The research team also found a strong relationship between colony loss and a broad category of beekeeping practices noted on a USDA survey as ‘"other,’" which contained everything from hives being destroyed to food scarcity to queen failure. They noted that collecting this data in more detail and breaking up this catch-all type variable would improve their ability to connect particular stressors to colony collapse.
“A changing climate and high-profile extreme weather events like Hurricane Ian—which threatened about 15% of the nation’s bees that were in its path as well as their food sources—are important reminders that we urgently need to better understand the stressors that are driving honey bee colony collapse and to develop strategies to mitigate them,” said Francesca Chiaromonte, professor of statistics and the holder of the Lloyd and Dorothy Foehr Huck Chair in Statistics for the Life Sciences at Penn State and a senior member of the research team. “Our results highlight the role of parasitic mites, pesticide exposure, extreme weather events, and overwintering in bee colony collapse. We hope that they will help inform improved beekeeping practices and direct future data collection efforts that allow us to understand the problem at finer and finer resolutions.”

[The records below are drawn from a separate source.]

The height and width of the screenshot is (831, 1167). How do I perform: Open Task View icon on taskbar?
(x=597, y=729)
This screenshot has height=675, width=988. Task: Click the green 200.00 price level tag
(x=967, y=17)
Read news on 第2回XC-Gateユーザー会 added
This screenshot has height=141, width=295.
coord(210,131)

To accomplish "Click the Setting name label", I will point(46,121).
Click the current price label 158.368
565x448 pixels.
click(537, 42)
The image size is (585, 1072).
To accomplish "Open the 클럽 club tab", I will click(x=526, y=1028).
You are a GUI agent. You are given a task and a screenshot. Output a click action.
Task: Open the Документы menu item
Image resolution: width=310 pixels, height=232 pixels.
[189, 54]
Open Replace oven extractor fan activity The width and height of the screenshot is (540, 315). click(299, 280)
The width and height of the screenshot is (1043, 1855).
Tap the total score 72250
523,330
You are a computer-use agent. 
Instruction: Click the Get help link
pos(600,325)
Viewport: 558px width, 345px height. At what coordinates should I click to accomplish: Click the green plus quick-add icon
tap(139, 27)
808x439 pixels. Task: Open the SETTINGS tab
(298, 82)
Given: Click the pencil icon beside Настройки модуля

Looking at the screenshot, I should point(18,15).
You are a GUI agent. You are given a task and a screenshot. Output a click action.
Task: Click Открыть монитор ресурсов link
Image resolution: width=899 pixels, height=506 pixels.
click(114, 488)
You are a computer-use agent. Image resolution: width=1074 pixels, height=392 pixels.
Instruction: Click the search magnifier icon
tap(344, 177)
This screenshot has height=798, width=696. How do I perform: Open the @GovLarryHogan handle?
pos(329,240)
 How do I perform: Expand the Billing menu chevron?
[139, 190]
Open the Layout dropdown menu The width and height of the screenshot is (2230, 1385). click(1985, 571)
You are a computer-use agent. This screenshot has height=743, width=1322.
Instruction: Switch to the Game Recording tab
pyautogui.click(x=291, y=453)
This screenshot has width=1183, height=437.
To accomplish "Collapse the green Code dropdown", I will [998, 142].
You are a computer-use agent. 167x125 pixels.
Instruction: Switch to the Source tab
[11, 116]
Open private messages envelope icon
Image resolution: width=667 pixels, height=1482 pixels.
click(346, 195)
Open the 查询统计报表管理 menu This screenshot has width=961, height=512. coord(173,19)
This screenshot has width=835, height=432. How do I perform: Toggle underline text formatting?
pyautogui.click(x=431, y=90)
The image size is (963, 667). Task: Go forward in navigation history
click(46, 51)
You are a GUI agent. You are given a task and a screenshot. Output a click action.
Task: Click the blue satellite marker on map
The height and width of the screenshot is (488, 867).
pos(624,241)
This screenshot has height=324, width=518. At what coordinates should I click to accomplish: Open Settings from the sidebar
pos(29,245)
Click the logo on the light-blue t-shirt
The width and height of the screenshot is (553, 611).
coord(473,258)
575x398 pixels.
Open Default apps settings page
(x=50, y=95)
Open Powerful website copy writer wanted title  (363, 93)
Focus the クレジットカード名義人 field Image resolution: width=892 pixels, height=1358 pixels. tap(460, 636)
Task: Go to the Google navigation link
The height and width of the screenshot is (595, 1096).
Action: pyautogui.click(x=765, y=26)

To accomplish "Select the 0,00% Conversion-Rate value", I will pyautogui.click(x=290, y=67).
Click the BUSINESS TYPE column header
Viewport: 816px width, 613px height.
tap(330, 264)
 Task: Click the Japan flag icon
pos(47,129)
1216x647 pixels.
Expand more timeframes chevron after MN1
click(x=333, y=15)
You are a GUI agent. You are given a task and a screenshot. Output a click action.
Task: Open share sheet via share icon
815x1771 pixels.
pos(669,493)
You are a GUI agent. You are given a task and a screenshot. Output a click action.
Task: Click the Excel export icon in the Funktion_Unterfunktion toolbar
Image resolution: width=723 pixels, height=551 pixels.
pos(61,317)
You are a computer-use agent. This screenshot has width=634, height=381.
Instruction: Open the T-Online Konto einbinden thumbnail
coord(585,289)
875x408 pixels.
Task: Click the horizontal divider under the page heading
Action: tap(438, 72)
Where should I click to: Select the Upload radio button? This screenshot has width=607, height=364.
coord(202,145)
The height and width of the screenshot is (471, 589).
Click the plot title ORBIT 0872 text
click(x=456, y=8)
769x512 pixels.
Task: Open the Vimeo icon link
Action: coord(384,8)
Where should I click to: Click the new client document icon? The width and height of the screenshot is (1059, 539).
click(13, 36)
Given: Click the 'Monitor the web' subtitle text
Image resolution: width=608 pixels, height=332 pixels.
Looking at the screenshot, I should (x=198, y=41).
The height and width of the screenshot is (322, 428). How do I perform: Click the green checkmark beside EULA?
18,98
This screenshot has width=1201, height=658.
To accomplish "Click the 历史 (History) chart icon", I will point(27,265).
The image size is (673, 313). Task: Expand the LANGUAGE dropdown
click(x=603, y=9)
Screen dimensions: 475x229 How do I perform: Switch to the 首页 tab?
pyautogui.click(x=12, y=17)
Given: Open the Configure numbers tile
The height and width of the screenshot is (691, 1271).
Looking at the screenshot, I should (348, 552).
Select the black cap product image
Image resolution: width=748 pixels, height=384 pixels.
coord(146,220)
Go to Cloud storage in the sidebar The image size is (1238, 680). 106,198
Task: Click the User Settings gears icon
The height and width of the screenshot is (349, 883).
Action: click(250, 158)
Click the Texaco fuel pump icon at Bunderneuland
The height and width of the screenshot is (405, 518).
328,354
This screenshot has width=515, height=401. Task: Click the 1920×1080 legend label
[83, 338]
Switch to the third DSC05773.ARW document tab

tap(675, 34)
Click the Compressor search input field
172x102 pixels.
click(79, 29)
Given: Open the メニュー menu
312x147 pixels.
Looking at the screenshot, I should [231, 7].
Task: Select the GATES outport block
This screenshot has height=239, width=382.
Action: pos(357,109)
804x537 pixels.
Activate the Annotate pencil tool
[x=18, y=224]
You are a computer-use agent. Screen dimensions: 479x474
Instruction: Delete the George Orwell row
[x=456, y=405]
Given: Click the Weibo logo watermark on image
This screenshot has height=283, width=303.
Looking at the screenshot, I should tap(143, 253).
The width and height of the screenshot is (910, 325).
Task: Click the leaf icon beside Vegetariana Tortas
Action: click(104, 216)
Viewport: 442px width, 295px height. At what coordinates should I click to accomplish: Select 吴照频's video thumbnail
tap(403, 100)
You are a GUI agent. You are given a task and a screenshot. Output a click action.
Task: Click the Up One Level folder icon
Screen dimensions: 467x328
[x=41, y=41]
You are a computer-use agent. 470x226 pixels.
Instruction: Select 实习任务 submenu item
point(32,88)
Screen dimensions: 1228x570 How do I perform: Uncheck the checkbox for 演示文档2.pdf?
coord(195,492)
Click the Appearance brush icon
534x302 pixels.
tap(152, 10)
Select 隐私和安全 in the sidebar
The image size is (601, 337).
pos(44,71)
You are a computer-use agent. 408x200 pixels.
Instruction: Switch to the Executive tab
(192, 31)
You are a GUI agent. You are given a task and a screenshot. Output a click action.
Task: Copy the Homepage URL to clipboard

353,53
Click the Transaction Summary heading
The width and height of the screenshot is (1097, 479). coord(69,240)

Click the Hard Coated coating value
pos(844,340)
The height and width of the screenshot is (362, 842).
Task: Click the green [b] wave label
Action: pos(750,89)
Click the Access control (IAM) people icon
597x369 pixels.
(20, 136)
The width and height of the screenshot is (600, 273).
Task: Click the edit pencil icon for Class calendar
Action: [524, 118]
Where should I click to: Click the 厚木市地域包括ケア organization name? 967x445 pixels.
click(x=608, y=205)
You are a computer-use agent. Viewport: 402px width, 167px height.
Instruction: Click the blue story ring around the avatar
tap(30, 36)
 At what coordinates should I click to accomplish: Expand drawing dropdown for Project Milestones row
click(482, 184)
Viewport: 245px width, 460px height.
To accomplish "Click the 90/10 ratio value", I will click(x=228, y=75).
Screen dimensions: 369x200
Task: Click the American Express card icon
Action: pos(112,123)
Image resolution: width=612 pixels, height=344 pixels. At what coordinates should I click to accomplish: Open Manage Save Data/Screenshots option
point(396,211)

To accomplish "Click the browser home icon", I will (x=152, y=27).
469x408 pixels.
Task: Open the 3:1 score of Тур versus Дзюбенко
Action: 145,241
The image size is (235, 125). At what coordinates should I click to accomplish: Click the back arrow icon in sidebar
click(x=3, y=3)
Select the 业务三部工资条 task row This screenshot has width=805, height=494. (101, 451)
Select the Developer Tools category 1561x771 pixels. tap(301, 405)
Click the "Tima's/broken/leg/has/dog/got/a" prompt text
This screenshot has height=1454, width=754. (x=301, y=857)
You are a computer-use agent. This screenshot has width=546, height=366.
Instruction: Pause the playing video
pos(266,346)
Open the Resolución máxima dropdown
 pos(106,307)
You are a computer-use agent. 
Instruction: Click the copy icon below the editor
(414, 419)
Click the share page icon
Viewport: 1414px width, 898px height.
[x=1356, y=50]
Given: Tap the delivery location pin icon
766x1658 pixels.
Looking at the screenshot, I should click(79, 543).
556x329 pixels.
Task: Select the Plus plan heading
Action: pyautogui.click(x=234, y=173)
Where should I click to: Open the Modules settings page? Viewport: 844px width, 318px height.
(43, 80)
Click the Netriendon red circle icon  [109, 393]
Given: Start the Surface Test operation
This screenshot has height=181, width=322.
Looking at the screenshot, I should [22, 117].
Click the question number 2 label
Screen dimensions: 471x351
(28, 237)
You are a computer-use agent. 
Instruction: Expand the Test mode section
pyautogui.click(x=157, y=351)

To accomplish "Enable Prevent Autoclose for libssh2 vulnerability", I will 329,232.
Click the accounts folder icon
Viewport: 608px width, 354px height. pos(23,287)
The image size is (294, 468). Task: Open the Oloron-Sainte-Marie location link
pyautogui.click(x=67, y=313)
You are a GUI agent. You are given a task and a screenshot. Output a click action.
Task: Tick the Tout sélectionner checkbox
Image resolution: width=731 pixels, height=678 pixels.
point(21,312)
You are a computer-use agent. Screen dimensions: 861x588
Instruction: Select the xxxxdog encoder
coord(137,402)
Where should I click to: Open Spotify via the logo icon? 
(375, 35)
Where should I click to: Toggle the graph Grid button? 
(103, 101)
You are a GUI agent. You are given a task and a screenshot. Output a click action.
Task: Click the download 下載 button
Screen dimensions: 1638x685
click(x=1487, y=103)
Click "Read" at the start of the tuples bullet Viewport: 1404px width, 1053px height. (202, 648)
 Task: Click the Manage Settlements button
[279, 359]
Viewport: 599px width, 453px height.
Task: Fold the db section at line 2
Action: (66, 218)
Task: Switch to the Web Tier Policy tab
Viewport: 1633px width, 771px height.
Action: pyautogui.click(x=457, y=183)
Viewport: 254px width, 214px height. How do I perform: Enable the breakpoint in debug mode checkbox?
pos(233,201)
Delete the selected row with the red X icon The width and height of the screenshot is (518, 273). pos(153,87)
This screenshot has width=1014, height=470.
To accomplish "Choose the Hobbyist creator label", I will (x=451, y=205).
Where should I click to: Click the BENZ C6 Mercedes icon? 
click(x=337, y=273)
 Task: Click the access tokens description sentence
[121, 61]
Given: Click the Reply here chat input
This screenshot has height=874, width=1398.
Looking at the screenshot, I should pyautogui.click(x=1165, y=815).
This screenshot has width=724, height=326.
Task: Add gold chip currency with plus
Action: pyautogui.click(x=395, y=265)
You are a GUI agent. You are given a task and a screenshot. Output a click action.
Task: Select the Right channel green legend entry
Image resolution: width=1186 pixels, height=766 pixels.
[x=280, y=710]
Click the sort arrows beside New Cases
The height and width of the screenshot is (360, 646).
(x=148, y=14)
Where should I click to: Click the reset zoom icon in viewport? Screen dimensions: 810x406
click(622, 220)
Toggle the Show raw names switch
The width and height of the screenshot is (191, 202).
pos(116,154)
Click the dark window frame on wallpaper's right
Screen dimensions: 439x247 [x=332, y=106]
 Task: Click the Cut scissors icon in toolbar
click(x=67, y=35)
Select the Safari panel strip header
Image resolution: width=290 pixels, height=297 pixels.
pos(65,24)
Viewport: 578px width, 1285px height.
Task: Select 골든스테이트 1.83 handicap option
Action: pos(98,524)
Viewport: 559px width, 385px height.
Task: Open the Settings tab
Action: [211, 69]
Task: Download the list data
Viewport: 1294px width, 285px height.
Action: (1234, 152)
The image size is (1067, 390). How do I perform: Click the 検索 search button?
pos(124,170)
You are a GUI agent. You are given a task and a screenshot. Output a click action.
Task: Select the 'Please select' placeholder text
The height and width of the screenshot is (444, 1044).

In addition to Insolia, Calovi, and Chiaromonte, the research team includes Roberto Molinari, Lindsay Visiting Assistant Professor of Statistics at Penn State at the time of the research and currently an assistant professor of statistics at Auburn University; Stephanie Rogers, assistant professor of geosciences at Auburn University; and Geoffrey Williams, associate professor of entomology and plant pathology at Auburn University.
The study authors were supported in part by the Scuola Normale Superiore in Italy, the Sant’Anna School in Italy, and the Penn State Huck Institutes of the Life Sciences.